Exercise instructions: Copy the lines below word for word, leaving out the pictures.

* start *

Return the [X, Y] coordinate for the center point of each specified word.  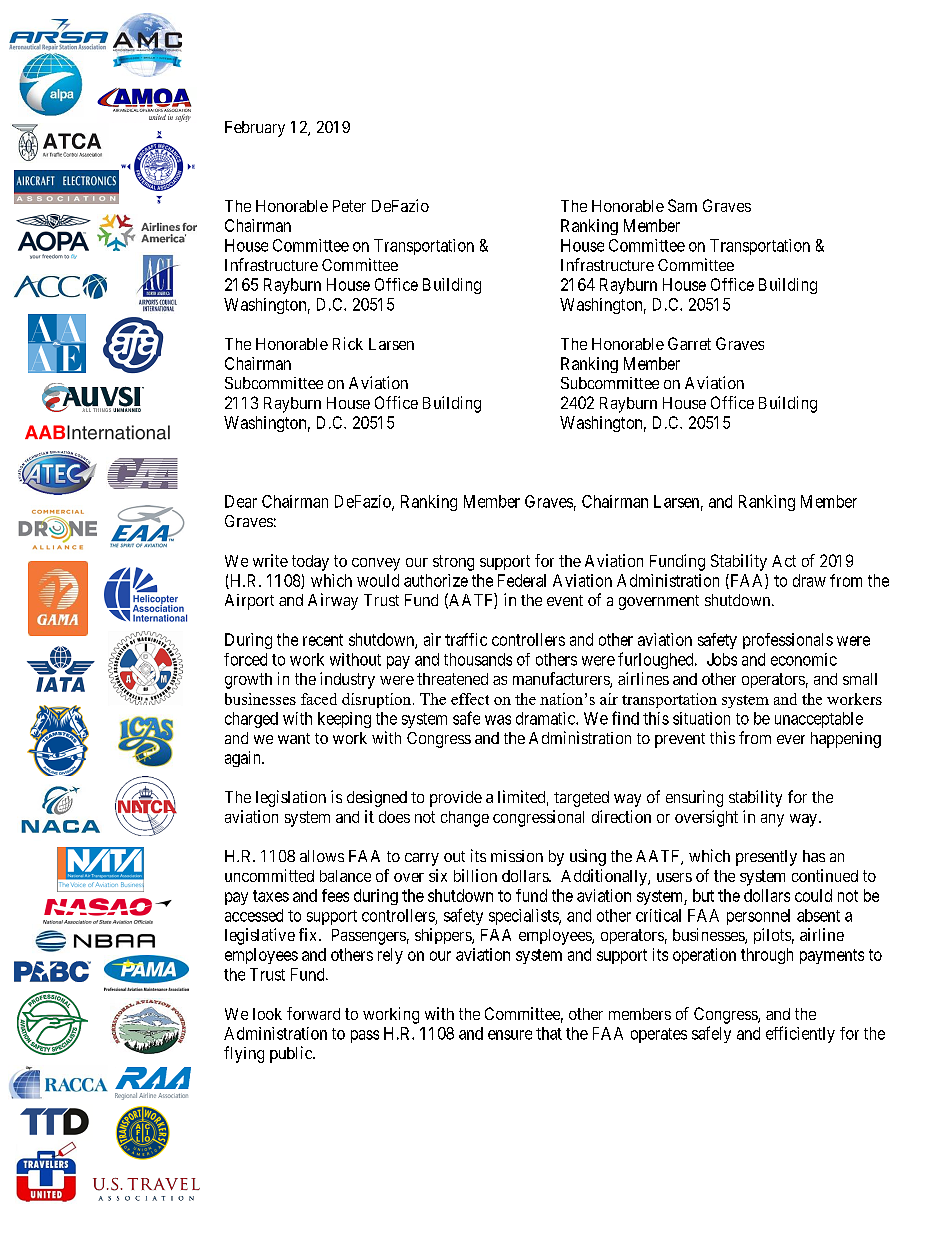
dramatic [546, 718]
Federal [522, 580]
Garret [689, 343]
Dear [241, 501]
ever [791, 739]
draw [809, 580]
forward [313, 1013]
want [294, 738]
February [255, 129]
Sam [682, 205]
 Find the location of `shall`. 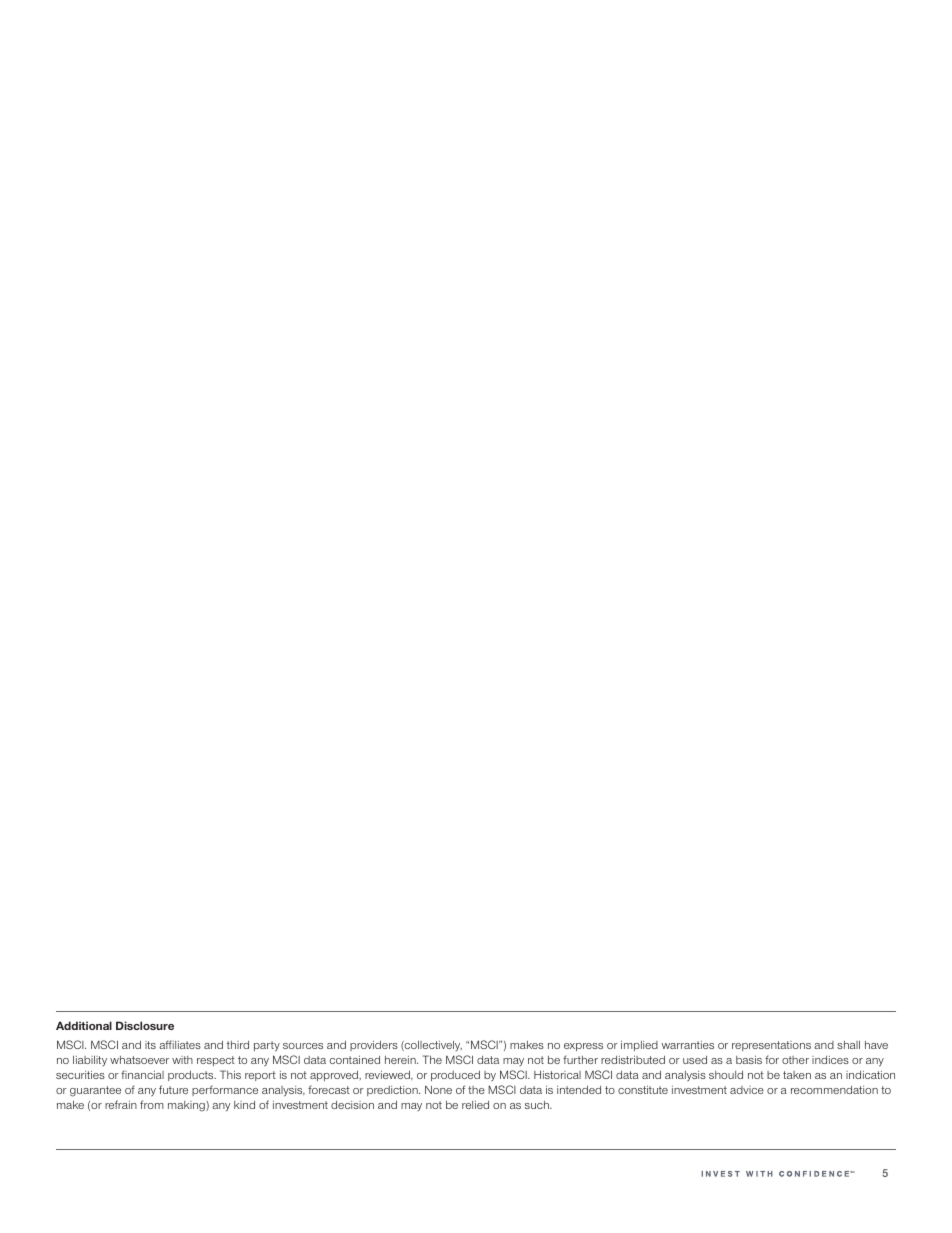

shall is located at coordinates (848, 1045).
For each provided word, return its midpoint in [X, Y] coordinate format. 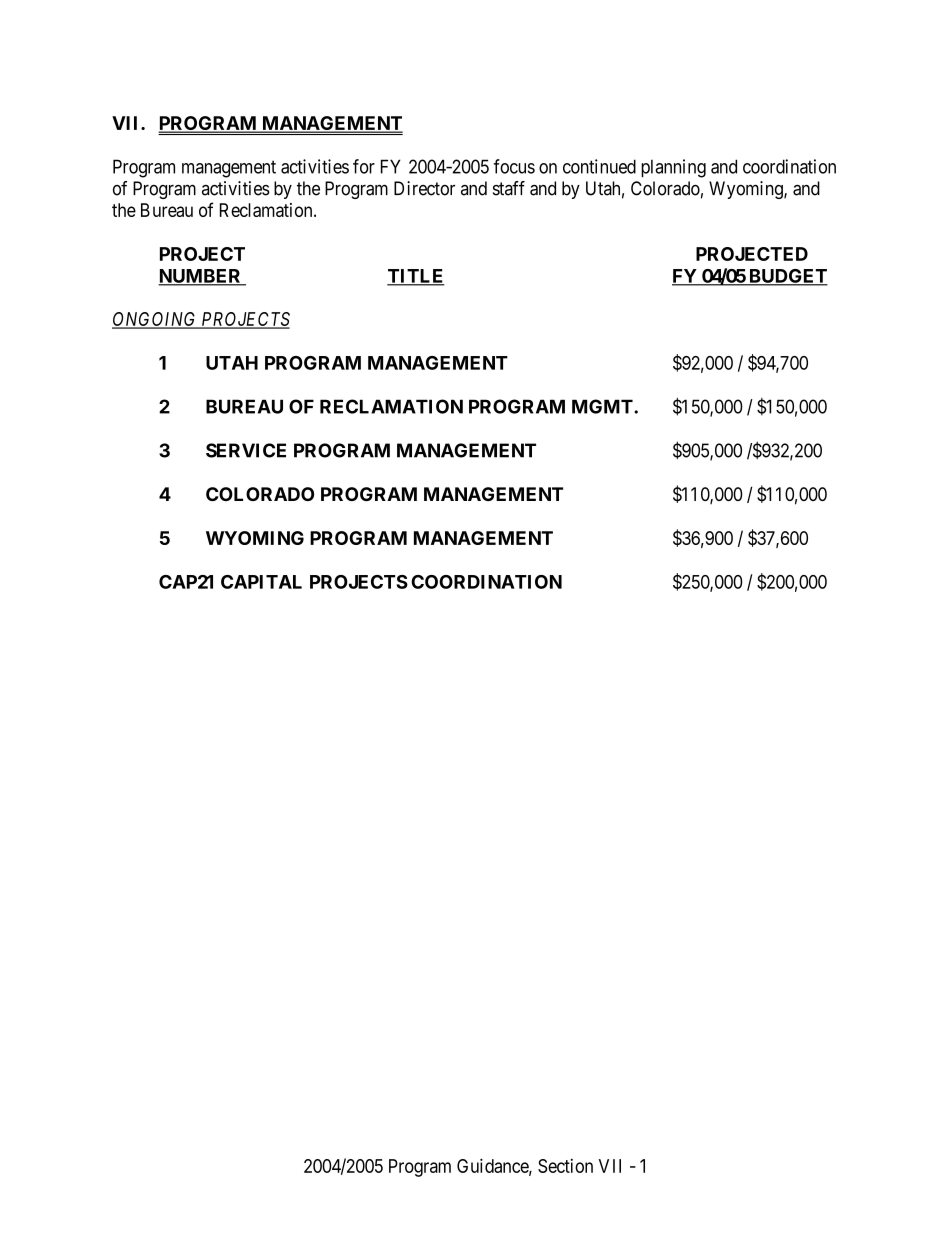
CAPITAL [261, 582]
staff [509, 188]
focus [514, 166]
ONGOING [155, 320]
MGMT [603, 406]
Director [424, 188]
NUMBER [201, 277]
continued [599, 166]
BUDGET [787, 277]
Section [565, 1166]
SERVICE [246, 450]
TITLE [416, 277]
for [364, 166]
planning [673, 168]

* end *

Result of the task:
Return the [X, Y] coordinate for the center point of each specified word.  
dramatic [546, 718]
Federal [522, 580]
Garret [689, 343]
Dear [241, 501]
ever [791, 739]
draw [809, 580]
forward [313, 1013]
want [294, 738]
February [255, 129]
Sam [682, 205]
 Find the location of `shall`. 

shall is located at coordinates (848, 1045).
For each provided word, return its midpoint in [X, Y] coordinate format. 
CAPITAL [261, 582]
staff [509, 188]
focus [514, 166]
ONGOING [155, 320]
MGMT [603, 406]
Director [424, 188]
NUMBER [201, 277]
continued [599, 166]
BUDGET [787, 277]
Section [565, 1166]
SERVICE [246, 450]
TITLE [416, 277]
for [364, 166]
planning [673, 168]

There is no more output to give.